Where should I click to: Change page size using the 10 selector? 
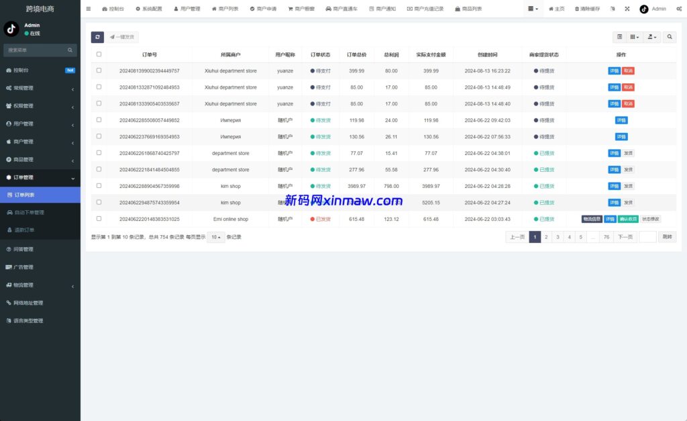point(215,237)
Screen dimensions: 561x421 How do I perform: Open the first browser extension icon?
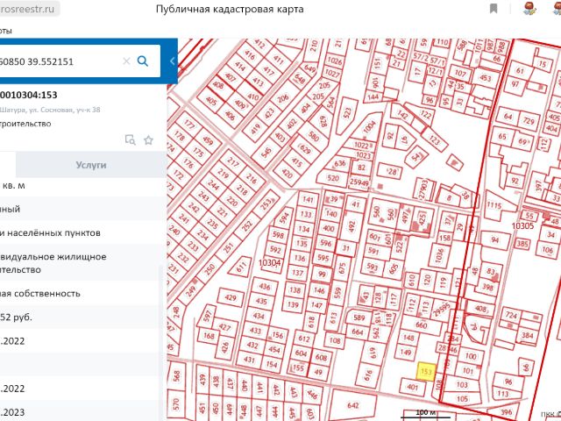(529, 9)
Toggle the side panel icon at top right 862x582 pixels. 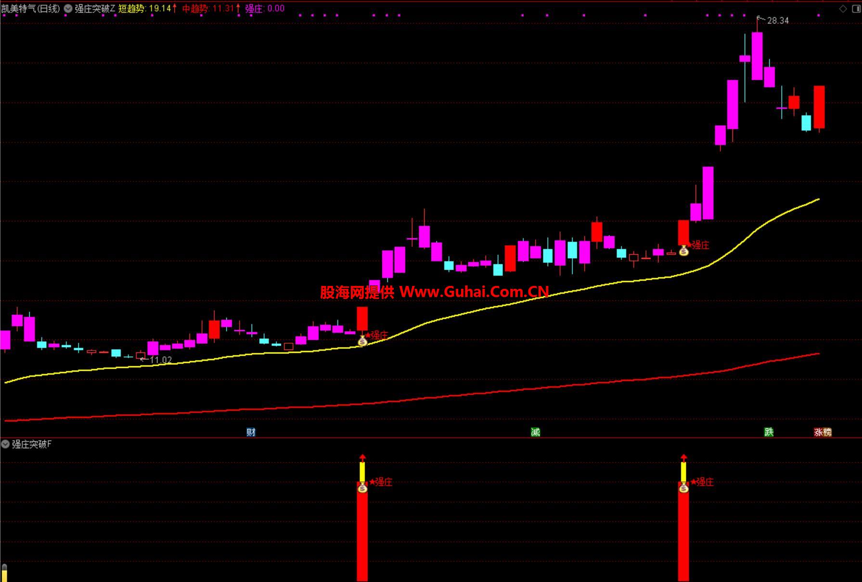[855, 9]
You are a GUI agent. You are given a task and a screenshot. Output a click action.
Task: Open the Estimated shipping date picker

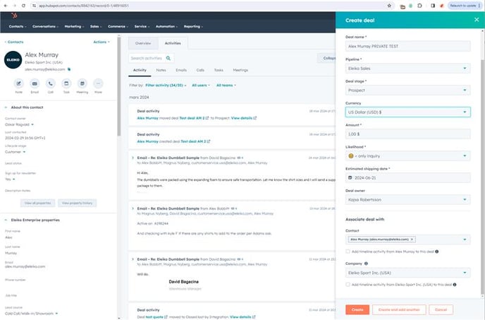pyautogui.click(x=407, y=177)
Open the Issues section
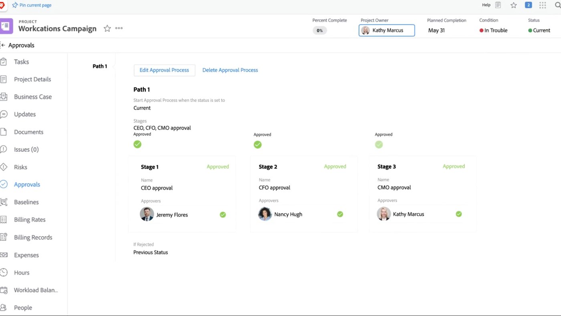Viewport: 561px width, 316px height. tap(26, 149)
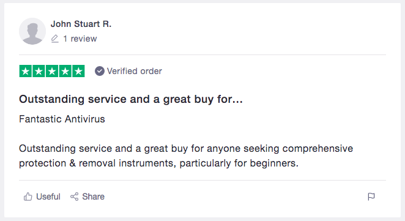The image size is (405, 221).
Task: Click the 1 review count text
Action: coord(80,39)
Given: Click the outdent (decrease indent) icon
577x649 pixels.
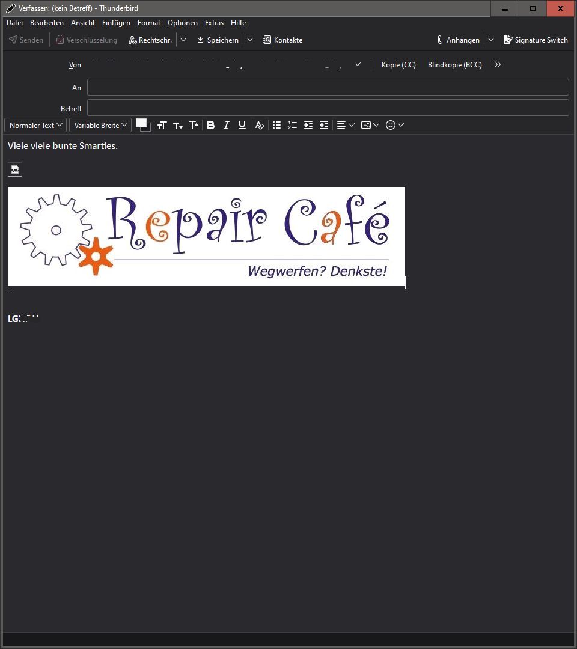Looking at the screenshot, I should [308, 125].
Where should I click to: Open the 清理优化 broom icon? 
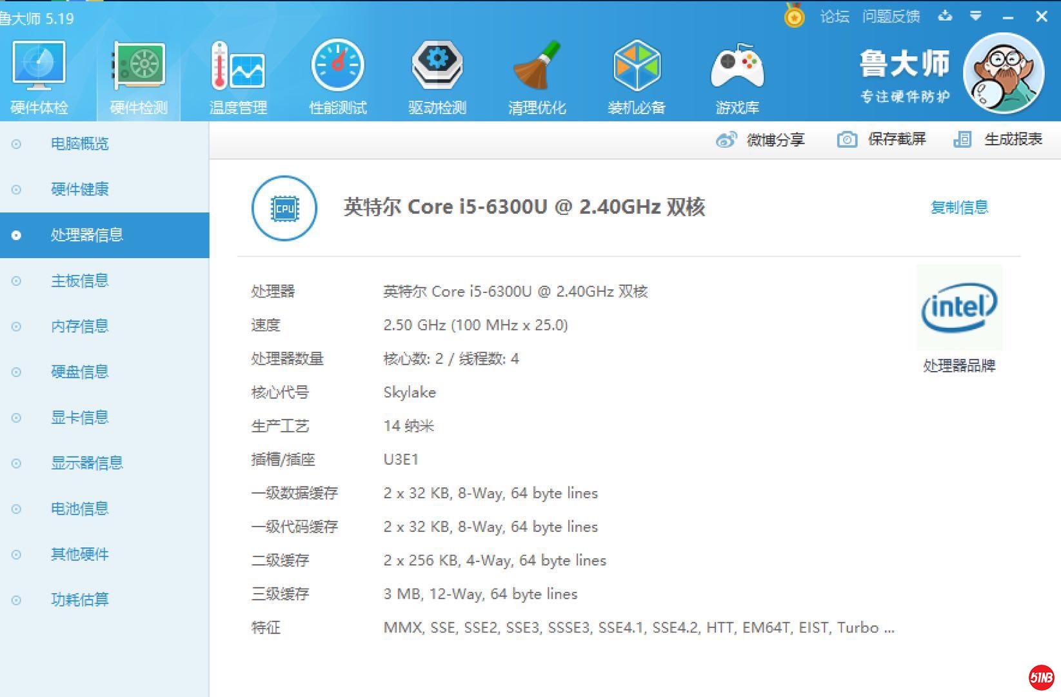click(x=537, y=66)

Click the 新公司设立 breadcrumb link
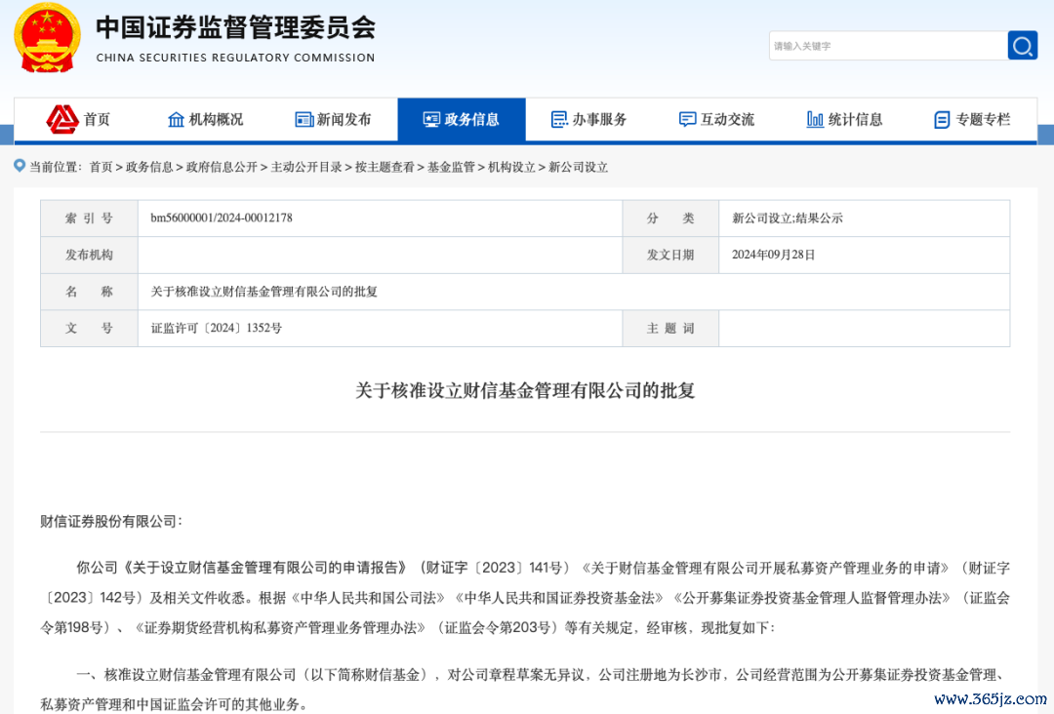point(578,167)
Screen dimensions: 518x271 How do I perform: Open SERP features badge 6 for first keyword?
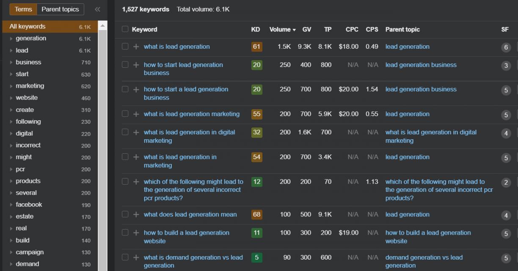[506, 47]
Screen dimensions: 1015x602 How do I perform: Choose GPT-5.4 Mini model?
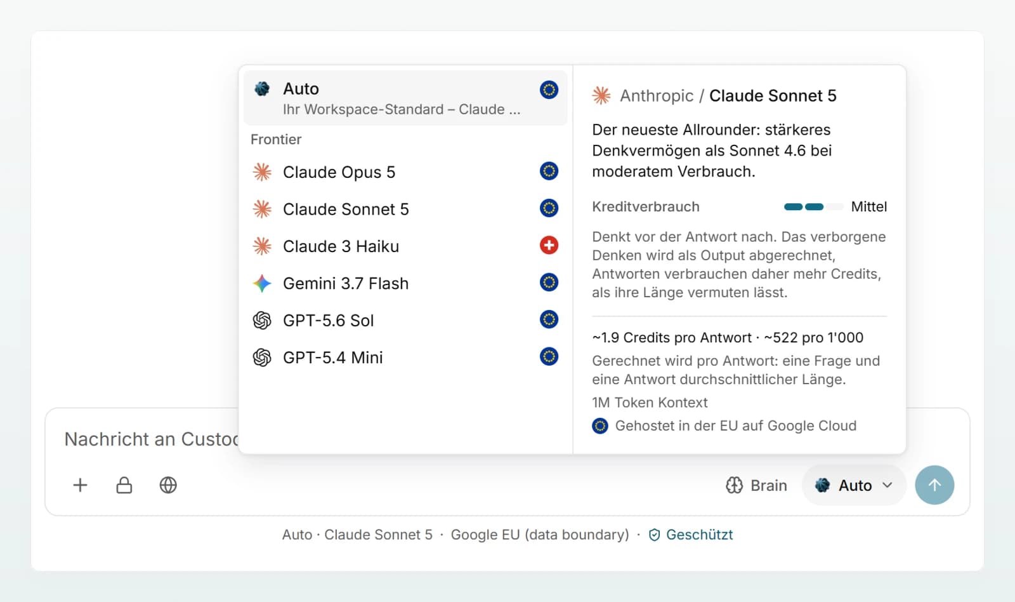(405, 358)
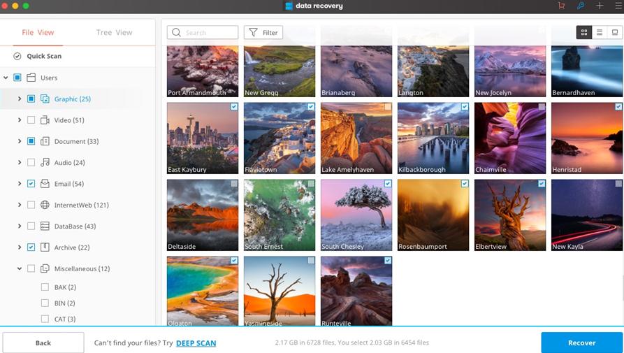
★ ★ ★ ★ ★
→ **Task brief**:
Reproduce the listing above from the line that contains "Screen dimensions: 1015x602" through its final line, exactly and with nothing added. Omit the images.

→ **Answer below**:
Screen dimensions: 1015x602 How do I perform: Choose GPT-5.4 Mini model?
(405, 358)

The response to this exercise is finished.